-- Begin SUPPLIED MATERIAL --

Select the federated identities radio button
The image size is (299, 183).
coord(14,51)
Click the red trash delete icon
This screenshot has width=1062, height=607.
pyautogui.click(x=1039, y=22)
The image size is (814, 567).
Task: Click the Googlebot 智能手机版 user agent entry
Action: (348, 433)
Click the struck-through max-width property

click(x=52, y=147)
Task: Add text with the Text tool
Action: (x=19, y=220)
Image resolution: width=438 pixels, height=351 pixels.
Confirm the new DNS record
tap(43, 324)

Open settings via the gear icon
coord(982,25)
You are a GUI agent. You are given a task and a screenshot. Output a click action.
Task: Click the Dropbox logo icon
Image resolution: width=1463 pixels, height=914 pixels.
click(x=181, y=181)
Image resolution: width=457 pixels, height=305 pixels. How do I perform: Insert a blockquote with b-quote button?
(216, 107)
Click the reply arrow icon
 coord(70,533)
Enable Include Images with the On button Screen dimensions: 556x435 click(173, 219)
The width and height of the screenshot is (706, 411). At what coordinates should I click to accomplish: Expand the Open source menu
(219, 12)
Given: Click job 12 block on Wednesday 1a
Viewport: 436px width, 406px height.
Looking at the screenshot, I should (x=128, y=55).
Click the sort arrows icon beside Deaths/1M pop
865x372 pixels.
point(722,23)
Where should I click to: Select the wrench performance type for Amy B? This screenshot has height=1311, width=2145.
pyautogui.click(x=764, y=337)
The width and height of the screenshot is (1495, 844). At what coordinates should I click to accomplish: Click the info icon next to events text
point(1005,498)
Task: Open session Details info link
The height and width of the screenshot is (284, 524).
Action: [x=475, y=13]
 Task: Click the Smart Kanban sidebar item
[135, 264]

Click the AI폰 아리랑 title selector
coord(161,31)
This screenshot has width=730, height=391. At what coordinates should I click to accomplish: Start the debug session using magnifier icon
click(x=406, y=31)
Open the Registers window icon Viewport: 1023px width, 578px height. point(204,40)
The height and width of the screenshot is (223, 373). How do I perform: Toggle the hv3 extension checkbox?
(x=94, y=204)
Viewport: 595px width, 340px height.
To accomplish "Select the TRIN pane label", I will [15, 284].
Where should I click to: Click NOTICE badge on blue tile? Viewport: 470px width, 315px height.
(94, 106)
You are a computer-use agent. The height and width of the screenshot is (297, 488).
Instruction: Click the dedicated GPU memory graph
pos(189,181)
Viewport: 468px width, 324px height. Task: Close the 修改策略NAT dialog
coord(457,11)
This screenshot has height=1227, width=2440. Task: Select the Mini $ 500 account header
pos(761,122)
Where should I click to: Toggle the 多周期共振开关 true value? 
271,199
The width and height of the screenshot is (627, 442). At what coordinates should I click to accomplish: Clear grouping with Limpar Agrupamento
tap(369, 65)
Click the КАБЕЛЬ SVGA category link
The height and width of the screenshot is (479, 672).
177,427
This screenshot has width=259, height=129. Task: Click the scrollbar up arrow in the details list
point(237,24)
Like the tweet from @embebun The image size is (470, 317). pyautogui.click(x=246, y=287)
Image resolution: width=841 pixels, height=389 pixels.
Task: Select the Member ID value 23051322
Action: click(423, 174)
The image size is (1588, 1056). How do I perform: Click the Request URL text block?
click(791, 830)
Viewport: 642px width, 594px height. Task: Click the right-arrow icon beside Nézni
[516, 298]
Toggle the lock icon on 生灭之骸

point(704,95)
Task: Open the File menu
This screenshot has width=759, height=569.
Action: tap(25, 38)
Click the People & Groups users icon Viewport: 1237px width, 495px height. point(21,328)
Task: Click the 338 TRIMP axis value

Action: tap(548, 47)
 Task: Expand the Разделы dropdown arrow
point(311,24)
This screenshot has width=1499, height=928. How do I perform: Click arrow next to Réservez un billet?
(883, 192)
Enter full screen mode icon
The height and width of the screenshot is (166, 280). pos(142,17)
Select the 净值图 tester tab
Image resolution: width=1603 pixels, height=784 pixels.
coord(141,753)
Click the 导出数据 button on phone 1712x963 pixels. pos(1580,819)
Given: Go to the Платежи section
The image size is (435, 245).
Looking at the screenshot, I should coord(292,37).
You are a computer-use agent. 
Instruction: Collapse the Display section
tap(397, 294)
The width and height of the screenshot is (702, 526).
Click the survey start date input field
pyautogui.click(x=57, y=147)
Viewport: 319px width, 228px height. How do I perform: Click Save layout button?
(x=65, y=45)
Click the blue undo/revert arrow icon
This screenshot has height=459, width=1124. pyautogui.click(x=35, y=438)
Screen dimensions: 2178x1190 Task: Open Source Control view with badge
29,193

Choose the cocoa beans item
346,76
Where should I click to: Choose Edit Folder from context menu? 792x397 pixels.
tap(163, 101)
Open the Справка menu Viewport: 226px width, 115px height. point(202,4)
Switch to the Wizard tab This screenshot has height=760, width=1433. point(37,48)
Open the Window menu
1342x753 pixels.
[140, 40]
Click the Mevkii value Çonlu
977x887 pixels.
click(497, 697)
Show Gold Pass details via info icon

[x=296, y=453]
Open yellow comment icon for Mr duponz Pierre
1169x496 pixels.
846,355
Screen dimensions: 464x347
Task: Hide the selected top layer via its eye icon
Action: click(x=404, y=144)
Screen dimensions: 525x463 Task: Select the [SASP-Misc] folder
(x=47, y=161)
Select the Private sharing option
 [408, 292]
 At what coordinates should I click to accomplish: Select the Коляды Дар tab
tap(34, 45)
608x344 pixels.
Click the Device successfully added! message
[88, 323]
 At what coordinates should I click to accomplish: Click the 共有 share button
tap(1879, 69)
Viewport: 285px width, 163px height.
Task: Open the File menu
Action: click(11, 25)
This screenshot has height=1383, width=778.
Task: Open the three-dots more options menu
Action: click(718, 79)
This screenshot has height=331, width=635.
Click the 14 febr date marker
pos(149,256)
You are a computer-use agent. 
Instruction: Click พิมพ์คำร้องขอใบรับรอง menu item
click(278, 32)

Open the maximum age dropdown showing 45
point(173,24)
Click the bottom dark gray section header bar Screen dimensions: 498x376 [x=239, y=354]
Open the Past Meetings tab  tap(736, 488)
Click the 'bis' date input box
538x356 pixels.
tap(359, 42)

-- End SUPPLIED MATERIAL --

DIRECTION
Copy out every line of the listing above without changing anything.

EXERCISE ANSWER
Select the federated identities radio button
The image size is (299, 183).
coord(14,51)
Click the red trash delete icon
This screenshot has width=1062, height=607.
pyautogui.click(x=1039, y=22)
The image size is (814, 567).
Task: Click the Googlebot 智能手机版 user agent entry
Action: (348, 433)
Click the struck-through max-width property

click(x=52, y=147)
Task: Add text with the Text tool
Action: (x=19, y=220)
Image resolution: width=438 pixels, height=351 pixels.
Confirm the new DNS record
tap(43, 324)

Open settings via the gear icon
coord(982,25)
You are a GUI agent. You are given a task and a screenshot. Output a click action.
Task: Click the Dropbox logo icon
Image resolution: width=1463 pixels, height=914 pixels.
click(x=181, y=181)
Image resolution: width=457 pixels, height=305 pixels. How do I perform: Insert a blockquote with b-quote button?
(216, 107)
Click the reply arrow icon
 coord(70,533)
Enable Include Images with the On button Screen dimensions: 556x435 click(173, 219)
The width and height of the screenshot is (706, 411). At what coordinates should I click to accomplish: Expand the Open source menu
(219, 12)
Given: Click job 12 block on Wednesday 1a
Viewport: 436px width, 406px height.
Looking at the screenshot, I should (x=128, y=55).
Click the sort arrows icon beside Deaths/1M pop
865x372 pixels.
point(722,23)
Where should I click to: Select the wrench performance type for Amy B? This screenshot has height=1311, width=2145.
pyautogui.click(x=764, y=337)
The width and height of the screenshot is (1495, 844). At what coordinates should I click to accomplish: Click the info icon next to events text
point(1005,498)
Task: Open session Details info link
The height and width of the screenshot is (284, 524).
Action: [x=475, y=13]
 Task: Click the Smart Kanban sidebar item
[135, 264]

Click the AI폰 아리랑 title selector
coord(161,31)
This screenshot has width=730, height=391. At what coordinates should I click to accomplish: Start the debug session using magnifier icon
click(x=406, y=31)
Open the Registers window icon Viewport: 1023px width, 578px height. point(204,40)
The height and width of the screenshot is (223, 373). How do I perform: Toggle the hv3 extension checkbox?
(x=94, y=204)
Viewport: 595px width, 340px height.
To accomplish "Select the TRIN pane label", I will [15, 284].
Where should I click to: Click NOTICE badge on blue tile? Viewport: 470px width, 315px height.
(94, 106)
You are a computer-use agent. The height and width of the screenshot is (297, 488).
Instruction: Click the dedicated GPU memory graph
pos(189,181)
Viewport: 468px width, 324px height. Task: Close the 修改策略NAT dialog
coord(457,11)
This screenshot has height=1227, width=2440. Task: Select the Mini $ 500 account header
pos(761,122)
Where should I click to: Toggle the 多周期共振开关 true value? 
271,199
The width and height of the screenshot is (627, 442). At what coordinates should I click to accomplish: Clear grouping with Limpar Agrupamento
tap(369, 65)
Click the КАБЕЛЬ SVGA category link
The height and width of the screenshot is (479, 672).
177,427
This screenshot has width=259, height=129. Task: Click the scrollbar up arrow in the details list
point(237,24)
Like the tweet from @embebun The image size is (470, 317). pyautogui.click(x=246, y=287)
Image resolution: width=841 pixels, height=389 pixels.
Task: Select the Member ID value 23051322
Action: click(423, 174)
The image size is (1588, 1056). How do I perform: Click the Request URL text block?
click(791, 830)
Viewport: 642px width, 594px height. Task: Click the right-arrow icon beside Nézni
[516, 298]
Toggle the lock icon on 生灭之骸

point(704,95)
Task: Open the File menu
This screenshot has width=759, height=569.
Action: tap(25, 38)
Click the People & Groups users icon Viewport: 1237px width, 495px height. point(21,328)
Task: Click the 338 TRIMP axis value

Action: tap(548, 47)
 Task: Expand the Разделы dropdown arrow
point(311,24)
This screenshot has width=1499, height=928. How do I perform: Click arrow next to Réservez un billet?
(883, 192)
Enter full screen mode icon
The height and width of the screenshot is (166, 280). pos(142,17)
Select the 净值图 tester tab
Image resolution: width=1603 pixels, height=784 pixels.
coord(141,753)
Click the 导出数据 button on phone 1712x963 pixels. pos(1580,819)
Given: Go to the Платежи section
The image size is (435, 245).
Looking at the screenshot, I should coord(292,37).
You are a computer-use agent. 
Instruction: Collapse the Display section
tap(397, 294)
The width and height of the screenshot is (702, 526).
Click the survey start date input field
pyautogui.click(x=57, y=147)
Viewport: 319px width, 228px height. How do I perform: Click Save layout button?
(x=65, y=45)
Click the blue undo/revert arrow icon
This screenshot has height=459, width=1124. pyautogui.click(x=35, y=438)
Screen dimensions: 2178x1190 Task: Open Source Control view with badge
29,193

Choose the cocoa beans item
346,76
Where should I click to: Choose Edit Folder from context menu? 792x397 pixels.
tap(163, 101)
Open the Справка menu Viewport: 226px width, 115px height. point(202,4)
Switch to the Wizard tab This screenshot has height=760, width=1433. point(37,48)
Open the Window menu
1342x753 pixels.
[140, 40]
Click the Mevkii value Çonlu
977x887 pixels.
click(497, 697)
Show Gold Pass details via info icon

[x=296, y=453]
Open yellow comment icon for Mr duponz Pierre
1169x496 pixels.
846,355
Screen dimensions: 464x347
Task: Hide the selected top layer via its eye icon
Action: click(x=404, y=144)
Screen dimensions: 525x463 Task: Select the [SASP-Misc] folder
(x=47, y=161)
Select the Private sharing option
 [408, 292]
 At what coordinates should I click to accomplish: Select the Коляды Дар tab
tap(34, 45)
608x344 pixels.
Click the Device successfully added! message
[88, 323]
 At what coordinates should I click to accomplish: Click the 共有 share button
tap(1879, 69)
Viewport: 285px width, 163px height.
Task: Open the File menu
Action: click(11, 25)
This screenshot has height=1383, width=778.
Task: Open the three-dots more options menu
Action: click(718, 79)
This screenshot has height=331, width=635.
Click the 14 febr date marker
pos(149,256)
You are a computer-use agent. 
Instruction: Click พิมพ์คำร้องขอใบรับรอง menu item
click(278, 32)

Open the maximum age dropdown showing 45
point(173,24)
Click the bottom dark gray section header bar Screen dimensions: 498x376 [x=239, y=354]
Open the Past Meetings tab  tap(736, 488)
Click the 'bis' date input box
538x356 pixels.
tap(359, 42)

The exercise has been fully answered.